Secrets and Lies

Not everything in here is true, but it is based on real events.

Name:
Location: Southern California

Monday, December 13, 2004

Focus

I'm trying to stay focused. Trying to keep things straight in my head. Trying not to panic. For some reason, my sudden lack of schedule is making me confused. I know I have stuff to do, but it's not going together in my head like it's supposed to. And I'm a total phony at work and they'll know before too long. I don't know what's wrong with my brain. I can't even comprehend little stuff. And my foot is killing me.

I really just want to stay in bed and pretend nothing is going on. But I guess I can do that tomorrow. And the next day. And the next. I want to be antisocial (actually, I already am, but I want to do it right.) Because being social gets me in trouble. Lots of it.
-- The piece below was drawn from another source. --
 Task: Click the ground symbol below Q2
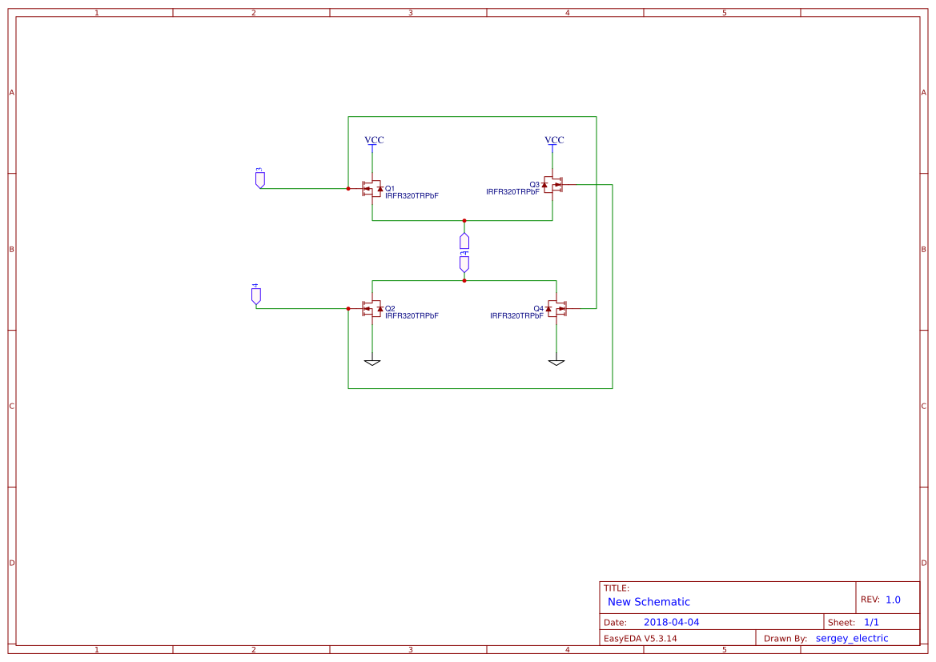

I want to finish what I started, but it's proving to be difficult because memory is a bitch. It takes you places you don't want to go and rubs your nose in it until you want to puke. I'm trying really hard to finish things up, clean up my mess, but it's not working. I end up just dragging things out even further and making more of a mess with even more loose ends. I'm fucked up. And I'm afraid if I tie everything up I won't have anything else to hold on to. Everything really will be over. For good. Because it already feels like it's all over.

I know this isn't making any sense, but what did you expect?